Start of Block

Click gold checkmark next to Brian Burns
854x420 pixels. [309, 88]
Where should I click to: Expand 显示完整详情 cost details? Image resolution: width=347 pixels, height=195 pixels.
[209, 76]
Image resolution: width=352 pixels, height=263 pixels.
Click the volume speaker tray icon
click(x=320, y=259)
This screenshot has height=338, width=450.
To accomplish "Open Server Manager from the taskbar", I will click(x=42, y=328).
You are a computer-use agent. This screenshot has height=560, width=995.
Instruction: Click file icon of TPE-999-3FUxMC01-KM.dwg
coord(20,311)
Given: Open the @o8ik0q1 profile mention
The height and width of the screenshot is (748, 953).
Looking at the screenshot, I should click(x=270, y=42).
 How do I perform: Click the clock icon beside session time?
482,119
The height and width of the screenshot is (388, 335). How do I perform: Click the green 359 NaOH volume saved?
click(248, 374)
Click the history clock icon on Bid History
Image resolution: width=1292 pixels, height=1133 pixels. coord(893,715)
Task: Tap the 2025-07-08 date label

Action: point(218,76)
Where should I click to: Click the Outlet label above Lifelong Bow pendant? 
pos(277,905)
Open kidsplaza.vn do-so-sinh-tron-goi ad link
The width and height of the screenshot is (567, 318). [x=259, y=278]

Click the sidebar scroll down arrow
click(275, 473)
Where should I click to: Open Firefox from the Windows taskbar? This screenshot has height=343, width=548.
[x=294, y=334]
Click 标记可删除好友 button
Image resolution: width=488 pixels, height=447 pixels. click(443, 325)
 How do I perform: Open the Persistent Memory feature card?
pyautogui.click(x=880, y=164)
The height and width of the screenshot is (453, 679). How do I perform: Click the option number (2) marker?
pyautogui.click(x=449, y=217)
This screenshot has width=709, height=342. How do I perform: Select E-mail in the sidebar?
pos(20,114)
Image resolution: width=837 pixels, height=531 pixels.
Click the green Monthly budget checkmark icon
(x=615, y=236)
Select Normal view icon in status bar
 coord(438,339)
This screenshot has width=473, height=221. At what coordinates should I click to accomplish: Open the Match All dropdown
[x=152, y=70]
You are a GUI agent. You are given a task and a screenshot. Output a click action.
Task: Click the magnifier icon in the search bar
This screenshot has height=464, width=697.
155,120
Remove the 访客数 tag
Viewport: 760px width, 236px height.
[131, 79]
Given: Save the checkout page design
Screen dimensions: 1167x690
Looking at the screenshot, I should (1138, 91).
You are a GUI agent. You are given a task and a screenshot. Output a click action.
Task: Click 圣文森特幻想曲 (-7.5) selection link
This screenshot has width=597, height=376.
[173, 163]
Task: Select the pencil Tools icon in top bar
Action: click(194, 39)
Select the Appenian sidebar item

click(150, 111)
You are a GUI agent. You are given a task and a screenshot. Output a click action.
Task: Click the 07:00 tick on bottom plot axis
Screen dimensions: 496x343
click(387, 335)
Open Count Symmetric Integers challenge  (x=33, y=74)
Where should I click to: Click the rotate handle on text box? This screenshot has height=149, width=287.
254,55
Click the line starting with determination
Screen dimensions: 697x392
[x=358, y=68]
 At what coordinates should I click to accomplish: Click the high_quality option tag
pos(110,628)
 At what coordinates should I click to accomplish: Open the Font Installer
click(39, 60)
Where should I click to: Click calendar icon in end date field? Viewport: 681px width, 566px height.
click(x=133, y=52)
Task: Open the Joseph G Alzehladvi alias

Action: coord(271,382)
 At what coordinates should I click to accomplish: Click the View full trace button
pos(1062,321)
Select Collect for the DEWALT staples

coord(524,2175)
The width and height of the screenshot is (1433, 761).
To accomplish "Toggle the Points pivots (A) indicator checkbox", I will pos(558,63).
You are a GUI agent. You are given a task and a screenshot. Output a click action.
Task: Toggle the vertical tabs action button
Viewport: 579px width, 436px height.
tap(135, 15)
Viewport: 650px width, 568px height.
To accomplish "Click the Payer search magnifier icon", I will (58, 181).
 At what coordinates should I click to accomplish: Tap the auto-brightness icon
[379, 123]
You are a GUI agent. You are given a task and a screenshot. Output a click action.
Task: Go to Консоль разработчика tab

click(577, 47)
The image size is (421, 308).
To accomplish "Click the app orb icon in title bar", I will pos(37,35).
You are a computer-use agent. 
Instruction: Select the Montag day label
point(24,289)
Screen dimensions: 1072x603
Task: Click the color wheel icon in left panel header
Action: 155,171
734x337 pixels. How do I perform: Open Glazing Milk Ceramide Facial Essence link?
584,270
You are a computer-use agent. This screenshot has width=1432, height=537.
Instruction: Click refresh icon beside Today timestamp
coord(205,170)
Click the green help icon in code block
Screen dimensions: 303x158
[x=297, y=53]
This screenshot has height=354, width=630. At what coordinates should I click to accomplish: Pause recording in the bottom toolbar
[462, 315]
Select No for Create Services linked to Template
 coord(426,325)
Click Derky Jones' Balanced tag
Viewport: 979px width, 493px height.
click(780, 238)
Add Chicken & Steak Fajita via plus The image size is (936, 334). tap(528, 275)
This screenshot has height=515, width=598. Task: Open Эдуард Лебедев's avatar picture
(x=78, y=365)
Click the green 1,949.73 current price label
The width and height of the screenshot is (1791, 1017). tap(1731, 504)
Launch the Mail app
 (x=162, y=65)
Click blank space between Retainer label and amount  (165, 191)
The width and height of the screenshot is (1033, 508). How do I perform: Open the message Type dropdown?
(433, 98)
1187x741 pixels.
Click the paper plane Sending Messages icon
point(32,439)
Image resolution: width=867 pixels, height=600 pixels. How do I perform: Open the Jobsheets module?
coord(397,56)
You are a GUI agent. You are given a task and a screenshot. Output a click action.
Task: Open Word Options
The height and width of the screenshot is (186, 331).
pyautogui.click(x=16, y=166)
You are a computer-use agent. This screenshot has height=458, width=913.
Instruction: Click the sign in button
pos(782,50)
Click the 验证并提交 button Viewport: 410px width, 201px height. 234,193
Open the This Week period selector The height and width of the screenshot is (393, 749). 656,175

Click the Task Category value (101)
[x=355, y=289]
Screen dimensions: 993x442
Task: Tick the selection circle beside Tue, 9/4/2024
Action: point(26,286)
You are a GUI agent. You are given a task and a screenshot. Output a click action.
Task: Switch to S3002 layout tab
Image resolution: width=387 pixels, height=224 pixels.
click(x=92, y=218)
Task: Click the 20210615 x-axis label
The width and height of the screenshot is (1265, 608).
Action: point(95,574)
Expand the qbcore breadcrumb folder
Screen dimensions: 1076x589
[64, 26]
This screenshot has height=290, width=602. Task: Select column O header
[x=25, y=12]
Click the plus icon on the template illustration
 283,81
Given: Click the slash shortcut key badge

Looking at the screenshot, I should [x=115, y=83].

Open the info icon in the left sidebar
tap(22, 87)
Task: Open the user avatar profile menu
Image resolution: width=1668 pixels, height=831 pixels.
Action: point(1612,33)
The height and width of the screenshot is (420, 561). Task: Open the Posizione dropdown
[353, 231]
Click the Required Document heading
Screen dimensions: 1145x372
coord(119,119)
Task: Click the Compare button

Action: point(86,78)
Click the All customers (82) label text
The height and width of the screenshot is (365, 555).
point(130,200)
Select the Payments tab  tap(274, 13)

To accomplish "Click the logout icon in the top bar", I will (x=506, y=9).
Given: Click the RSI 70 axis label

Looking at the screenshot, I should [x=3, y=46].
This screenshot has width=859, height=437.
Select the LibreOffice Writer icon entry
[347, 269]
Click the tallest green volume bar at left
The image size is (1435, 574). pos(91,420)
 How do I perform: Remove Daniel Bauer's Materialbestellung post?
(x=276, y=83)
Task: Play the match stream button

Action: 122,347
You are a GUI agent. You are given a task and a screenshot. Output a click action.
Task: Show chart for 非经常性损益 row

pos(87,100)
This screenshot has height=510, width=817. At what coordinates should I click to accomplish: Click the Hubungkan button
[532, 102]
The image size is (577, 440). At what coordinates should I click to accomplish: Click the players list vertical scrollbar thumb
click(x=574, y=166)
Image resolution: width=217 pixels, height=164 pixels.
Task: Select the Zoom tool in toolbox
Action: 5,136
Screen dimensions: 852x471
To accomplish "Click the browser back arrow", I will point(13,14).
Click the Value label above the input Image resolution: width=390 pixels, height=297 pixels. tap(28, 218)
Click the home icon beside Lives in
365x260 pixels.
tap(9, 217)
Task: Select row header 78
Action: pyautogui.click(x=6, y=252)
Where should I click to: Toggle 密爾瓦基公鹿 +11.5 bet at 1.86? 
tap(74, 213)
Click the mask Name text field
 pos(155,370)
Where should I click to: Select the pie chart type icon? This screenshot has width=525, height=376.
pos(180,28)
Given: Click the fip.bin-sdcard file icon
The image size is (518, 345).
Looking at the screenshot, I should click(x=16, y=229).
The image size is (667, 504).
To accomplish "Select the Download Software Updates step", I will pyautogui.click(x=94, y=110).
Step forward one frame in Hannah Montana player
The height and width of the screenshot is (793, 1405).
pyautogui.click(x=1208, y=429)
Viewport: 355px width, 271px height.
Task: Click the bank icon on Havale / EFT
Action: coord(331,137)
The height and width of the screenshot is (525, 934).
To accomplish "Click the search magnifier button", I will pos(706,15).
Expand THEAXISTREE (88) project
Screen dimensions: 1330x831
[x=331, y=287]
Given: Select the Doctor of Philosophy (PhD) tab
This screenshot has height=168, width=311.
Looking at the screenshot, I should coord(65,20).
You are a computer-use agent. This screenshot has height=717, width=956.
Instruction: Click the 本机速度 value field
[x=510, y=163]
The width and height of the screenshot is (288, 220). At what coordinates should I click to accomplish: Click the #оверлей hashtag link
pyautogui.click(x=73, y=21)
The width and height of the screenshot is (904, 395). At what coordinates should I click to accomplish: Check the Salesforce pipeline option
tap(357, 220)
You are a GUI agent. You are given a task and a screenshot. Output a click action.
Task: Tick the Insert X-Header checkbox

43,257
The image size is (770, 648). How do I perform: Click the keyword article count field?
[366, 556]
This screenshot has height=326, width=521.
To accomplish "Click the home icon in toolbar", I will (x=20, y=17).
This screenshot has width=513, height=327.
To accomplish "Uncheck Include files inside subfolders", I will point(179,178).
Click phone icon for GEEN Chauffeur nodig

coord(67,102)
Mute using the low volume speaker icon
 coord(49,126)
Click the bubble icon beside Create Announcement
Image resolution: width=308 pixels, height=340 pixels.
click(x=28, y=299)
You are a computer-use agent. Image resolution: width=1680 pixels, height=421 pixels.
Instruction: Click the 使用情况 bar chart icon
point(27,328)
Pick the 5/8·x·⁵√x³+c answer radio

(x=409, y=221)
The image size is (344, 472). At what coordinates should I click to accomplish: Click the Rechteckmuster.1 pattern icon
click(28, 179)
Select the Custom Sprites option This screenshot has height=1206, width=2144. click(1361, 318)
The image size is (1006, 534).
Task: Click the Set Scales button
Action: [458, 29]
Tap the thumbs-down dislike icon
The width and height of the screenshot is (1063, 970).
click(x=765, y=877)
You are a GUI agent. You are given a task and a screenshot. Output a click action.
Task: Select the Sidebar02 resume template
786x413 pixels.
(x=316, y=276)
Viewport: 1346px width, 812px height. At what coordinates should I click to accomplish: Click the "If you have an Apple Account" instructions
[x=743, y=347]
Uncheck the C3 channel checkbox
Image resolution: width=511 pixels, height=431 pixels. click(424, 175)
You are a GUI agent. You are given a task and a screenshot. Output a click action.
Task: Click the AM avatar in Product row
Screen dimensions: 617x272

End of Block

Output the records above exactly, from their first line through the line that contains "Given: Open the @o8ik0q1 profile mention", and add nothing.

Click gold checkmark next to Brian Burns
854x420 pixels. [309, 88]
Where should I click to: Expand 显示完整详情 cost details? Image resolution: width=347 pixels, height=195 pixels.
[209, 76]
Image resolution: width=352 pixels, height=263 pixels.
Click the volume speaker tray icon
click(x=320, y=259)
This screenshot has height=338, width=450.
To accomplish "Open Server Manager from the taskbar", I will click(x=42, y=328).
You are a computer-use agent. This screenshot has height=560, width=995.
Instruction: Click file icon of TPE-999-3FUxMC01-KM.dwg
coord(20,311)
Given: Open the @o8ik0q1 profile mention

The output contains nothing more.